Prompt ▸
Copy the material below from the line containing "Click the candlestick indicator add icon" through the line containing "point(580,297)", character for character, both lines included and nothing else.

Records held in a dataset

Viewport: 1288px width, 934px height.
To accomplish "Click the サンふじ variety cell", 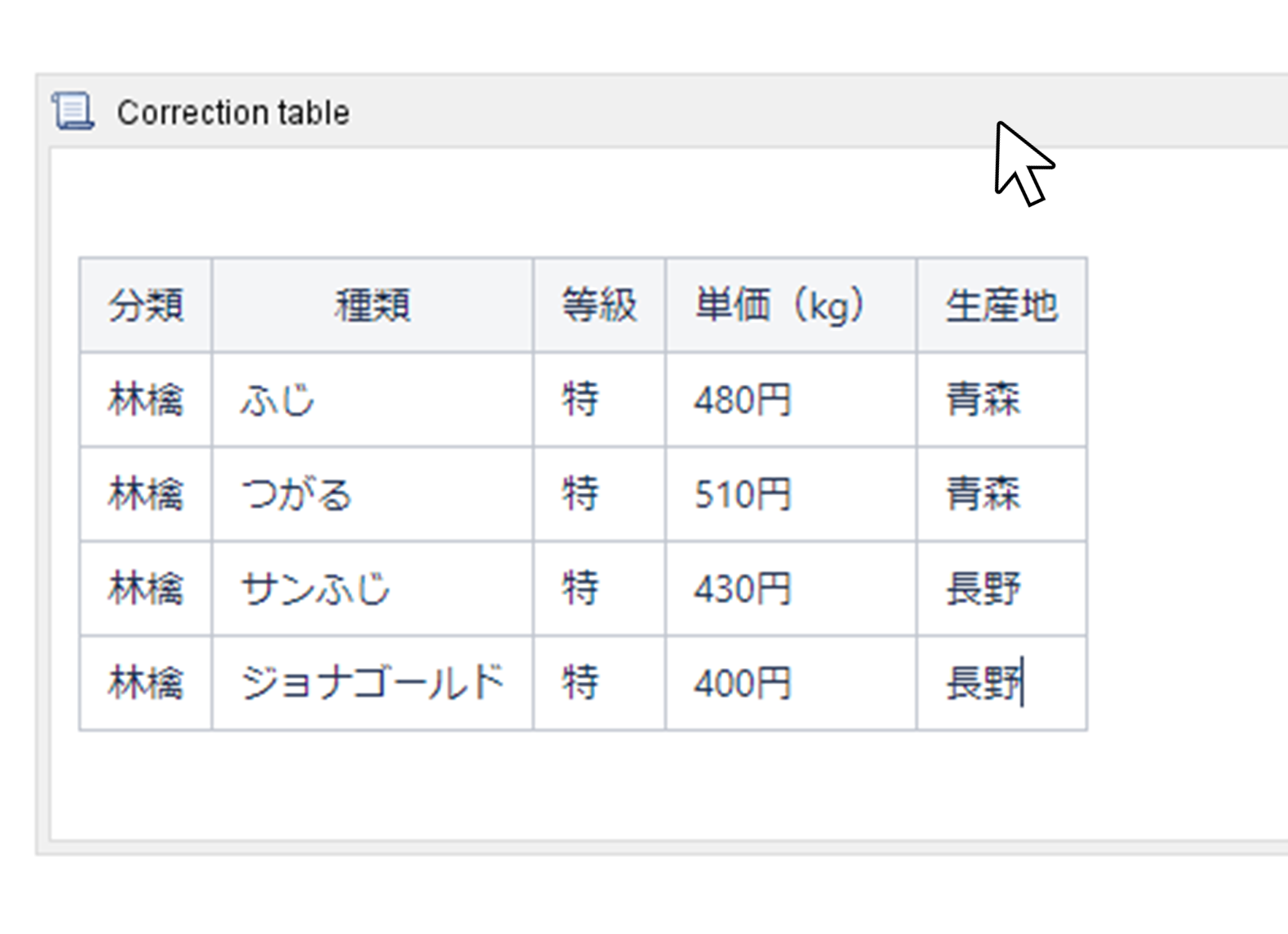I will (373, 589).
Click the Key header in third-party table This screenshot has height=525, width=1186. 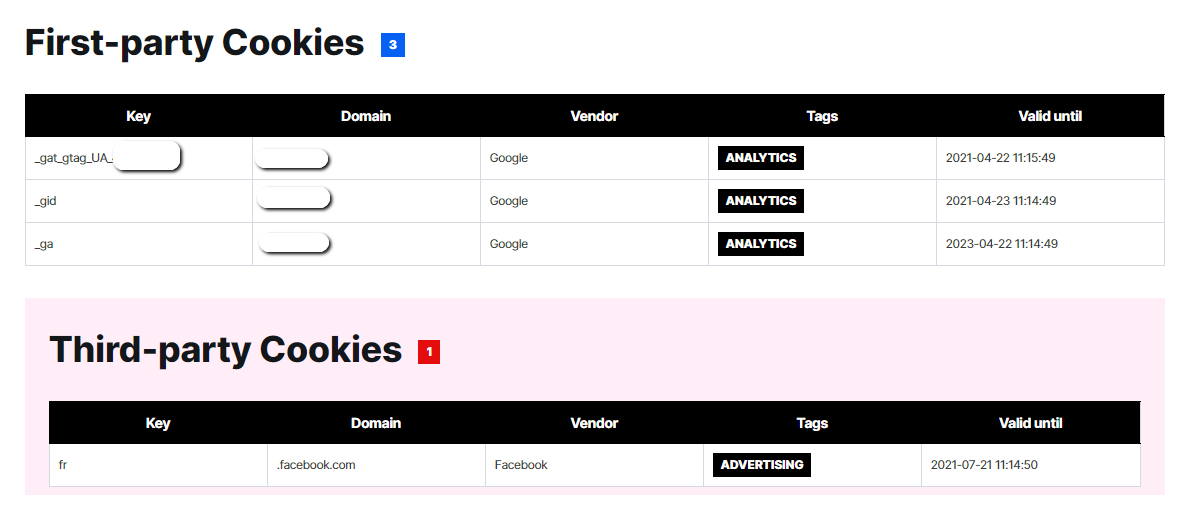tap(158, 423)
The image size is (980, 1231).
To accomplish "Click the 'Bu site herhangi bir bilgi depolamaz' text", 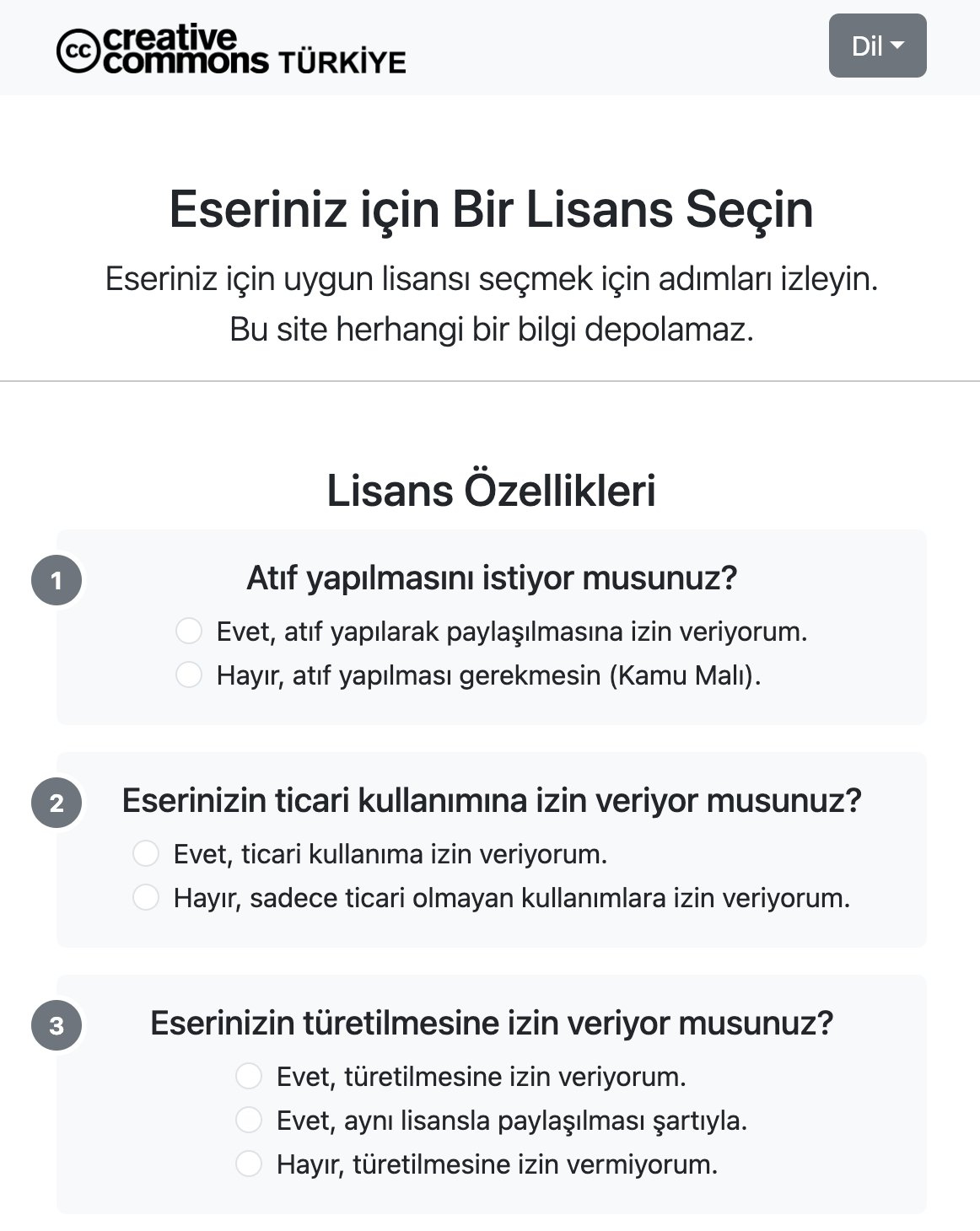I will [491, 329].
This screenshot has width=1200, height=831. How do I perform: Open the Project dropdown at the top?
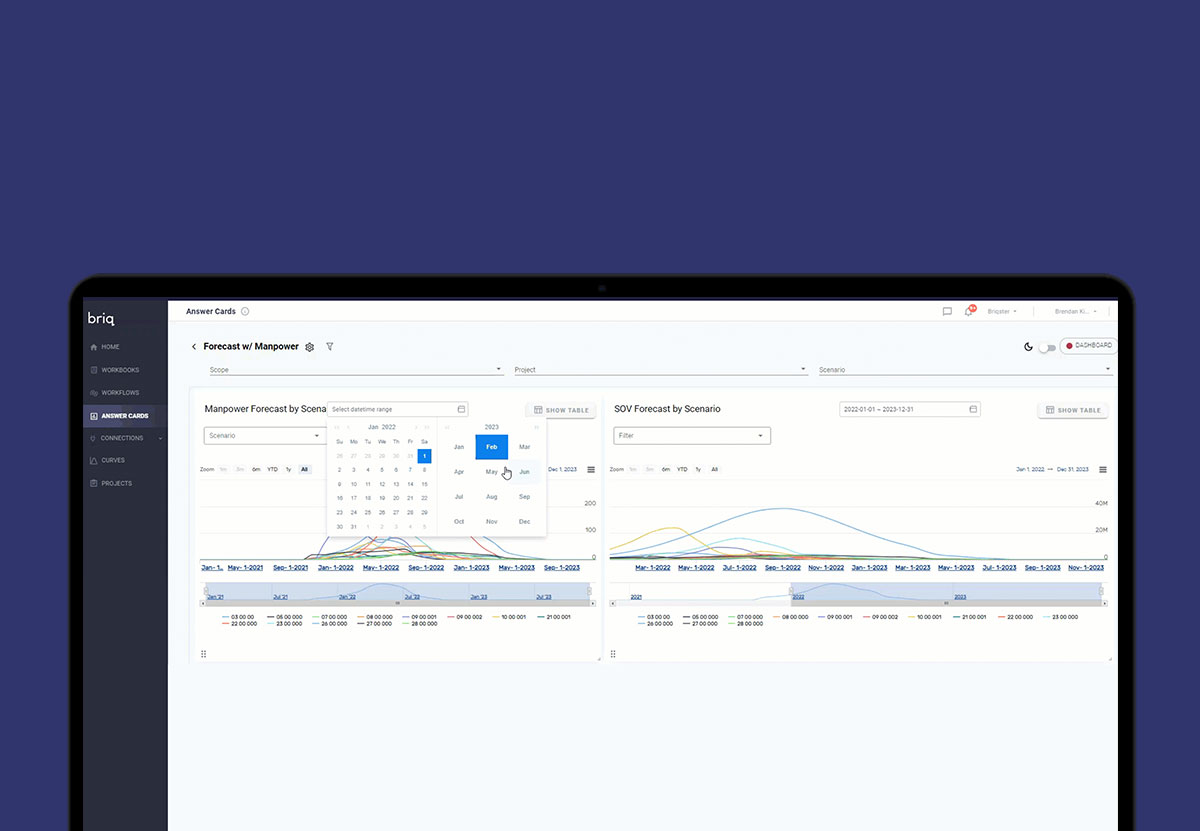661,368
---
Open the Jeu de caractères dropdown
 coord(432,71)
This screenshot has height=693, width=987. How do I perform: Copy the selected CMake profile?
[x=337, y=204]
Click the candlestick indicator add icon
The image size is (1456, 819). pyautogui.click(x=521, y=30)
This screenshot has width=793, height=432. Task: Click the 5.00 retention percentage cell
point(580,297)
--
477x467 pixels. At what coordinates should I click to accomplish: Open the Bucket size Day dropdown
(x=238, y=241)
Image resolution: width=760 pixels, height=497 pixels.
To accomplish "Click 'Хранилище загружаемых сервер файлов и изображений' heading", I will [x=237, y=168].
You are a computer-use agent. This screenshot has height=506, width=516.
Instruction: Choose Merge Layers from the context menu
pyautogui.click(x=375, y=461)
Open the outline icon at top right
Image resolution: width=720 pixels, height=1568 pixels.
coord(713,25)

Exercise answer ▸
Click the candlestick indicator add icon
The image size is (1456, 819). pyautogui.click(x=521, y=30)
This screenshot has width=793, height=432. Task: Click the 5.00 retention percentage cell
point(580,297)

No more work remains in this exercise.